The problem:
Give every line of the listing below as a JSON list of strings, one string per line, omitting blank lines.

>> BEGIN Provided records

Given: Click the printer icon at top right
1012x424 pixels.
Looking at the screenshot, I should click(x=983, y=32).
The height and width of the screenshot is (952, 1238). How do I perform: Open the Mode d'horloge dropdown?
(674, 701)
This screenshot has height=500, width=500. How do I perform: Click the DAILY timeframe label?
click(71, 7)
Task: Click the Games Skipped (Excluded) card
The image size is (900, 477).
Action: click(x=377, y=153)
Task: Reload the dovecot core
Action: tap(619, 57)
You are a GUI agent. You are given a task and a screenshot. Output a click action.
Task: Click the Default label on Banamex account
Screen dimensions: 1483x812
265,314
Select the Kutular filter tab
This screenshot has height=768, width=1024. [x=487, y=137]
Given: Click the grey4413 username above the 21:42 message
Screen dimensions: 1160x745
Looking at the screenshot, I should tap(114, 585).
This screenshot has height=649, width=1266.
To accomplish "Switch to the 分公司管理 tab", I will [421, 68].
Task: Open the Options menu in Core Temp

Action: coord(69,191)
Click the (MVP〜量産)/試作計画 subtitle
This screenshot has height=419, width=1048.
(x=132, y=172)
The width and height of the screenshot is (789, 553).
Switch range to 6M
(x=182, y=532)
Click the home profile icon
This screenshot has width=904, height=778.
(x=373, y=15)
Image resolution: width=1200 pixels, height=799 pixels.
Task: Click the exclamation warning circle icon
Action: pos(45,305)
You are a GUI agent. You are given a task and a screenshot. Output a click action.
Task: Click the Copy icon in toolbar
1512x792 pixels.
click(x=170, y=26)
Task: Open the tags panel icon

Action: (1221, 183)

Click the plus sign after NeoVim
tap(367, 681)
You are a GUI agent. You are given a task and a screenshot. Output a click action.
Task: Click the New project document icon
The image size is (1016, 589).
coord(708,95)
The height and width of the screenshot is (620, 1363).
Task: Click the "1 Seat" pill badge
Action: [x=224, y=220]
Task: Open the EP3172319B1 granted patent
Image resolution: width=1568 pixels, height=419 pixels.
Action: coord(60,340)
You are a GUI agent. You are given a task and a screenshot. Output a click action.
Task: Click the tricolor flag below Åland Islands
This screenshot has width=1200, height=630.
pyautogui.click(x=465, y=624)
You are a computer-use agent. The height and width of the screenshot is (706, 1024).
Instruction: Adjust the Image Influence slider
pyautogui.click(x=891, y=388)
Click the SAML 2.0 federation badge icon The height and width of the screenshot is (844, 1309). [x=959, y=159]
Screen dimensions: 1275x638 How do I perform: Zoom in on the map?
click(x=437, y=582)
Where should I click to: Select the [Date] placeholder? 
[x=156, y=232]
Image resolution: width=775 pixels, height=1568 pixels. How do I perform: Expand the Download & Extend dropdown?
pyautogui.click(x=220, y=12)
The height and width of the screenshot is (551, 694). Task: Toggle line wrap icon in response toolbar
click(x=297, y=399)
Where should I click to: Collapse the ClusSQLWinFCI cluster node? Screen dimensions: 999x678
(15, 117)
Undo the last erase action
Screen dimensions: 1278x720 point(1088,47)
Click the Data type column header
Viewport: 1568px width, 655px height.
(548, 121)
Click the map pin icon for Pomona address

>> END Provided records

Expected answer:
[
  "Given: Click the printer icon at top right",
  "1012x424 pixels.",
  "Looking at the screenshot, I should click(x=983, y=32).",
  "The height and width of the screenshot is (952, 1238). How do I perform: Open the Mode d'horloge dropdown?",
  "(674, 701)",
  "This screenshot has height=500, width=500. How do I perform: Click the DAILY timeframe label?",
  "click(71, 7)",
  "Task: Click the Games Skipped (Excluded) card",
  "The image size is (900, 477).",
  "Action: click(x=377, y=153)",
  "Task: Reload the dovecot core",
  "Action: tap(619, 57)",
  "You are a GUI agent. You are given a task and a screenshot. Output a click action.",
  "Task: Click the Default label on Banamex account",
  "Screen dimensions: 1483x812",
  "265,314",
  "Select the Kutular filter tab",
  "This screenshot has height=768, width=1024. [x=487, y=137]",
  "Given: Click the grey4413 username above the 21:42 message",
  "Screen dimensions: 1160x745",
  "Looking at the screenshot, I should tap(114, 585).",
  "This screenshot has height=649, width=1266.",
  "To accomplish \"Switch to the 分公司管理 tab\", I will [421, 68].",
  "Task: Open the Options menu in Core Temp",
  "Action: coord(69,191)",
  "Click the (MVP〜量産)/試作計画 subtitle",
  "This screenshot has height=419, width=1048.",
  "(x=132, y=172)",
  "The width and height of the screenshot is (789, 553).",
  "Switch range to 6M",
  "(x=182, y=532)",
  "Click the home profile icon",
  "This screenshot has width=904, height=778.",
  "(x=373, y=15)",
  "Image resolution: width=1200 pixels, height=799 pixels.",
  "Task: Click the exclamation warning circle icon",
  "Action: pos(45,305)",
  "You are a GUI agent. You are given a task and a screenshot. Output a click action.",
  "Task: Click the Copy icon in toolbar",
  "1512x792 pixels.",
  "click(x=170, y=26)",
  "Task: Open the tags panel icon",
  "Action: (1221, 183)",
  "Click the plus sign after NeoVim",
  "tap(367, 681)",
  "You are a GUI agent. You are given a task and a screenshot. Output a click action.",
  "Task: Click the New project document icon",
  "The image size is (1016, 589).",
  "coord(708,95)",
  "The height and width of the screenshot is (620, 1363).",
  "Task: Click the \"1 Seat\" pill badge",
  "Action: [x=224, y=220]",
  "Task: Open the EP3172319B1 granted patent",
  "Image resolution: width=1568 pixels, height=419 pixels.",
  "Action: coord(60,340)",
  "You are a GUI agent. You are given a task and a screenshot. Output a click action.",
  "Task: Click the tricolor flag below Åland Islands",
  "This screenshot has width=1200, height=630.",
  "pyautogui.click(x=465, y=624)",
  "You are a computer-use agent. The height and width of the screenshot is (706, 1024).",
  "Instruction: Adjust the Image Influence slider",
  "pyautogui.click(x=891, y=388)",
  "Click the SAML 2.0 federation badge icon The height and width of the screenshot is (844, 1309). [x=959, y=159]",
  "Screen dimensions: 1275x638 How do I perform: Zoom in on the map?",
  "click(x=437, y=582)",
  "Where should I click to: Select the [Date] placeholder? ",
  "[x=156, y=232]",
  "Image resolution: width=775 pixels, height=1568 pixels. How do I perform: Expand the Download & Extend dropdown?",
  "pyautogui.click(x=220, y=12)",
  "The height and width of the screenshot is (551, 694). Task: Toggle line wrap icon in response toolbar",
  "click(x=297, y=399)",
  "Where should I click to: Collapse the ClusSQLWinFCI cluster node? Screen dimensions: 999x678",
  "(15, 117)",
  "Undo the last erase action",
  "Screen dimensions: 1278x720 point(1088,47)",
  "Click the Data type column header",
  "Viewport: 1568px width, 655px height.",
  "(548, 121)",
  "Click the map pin icon for Pomona address"
]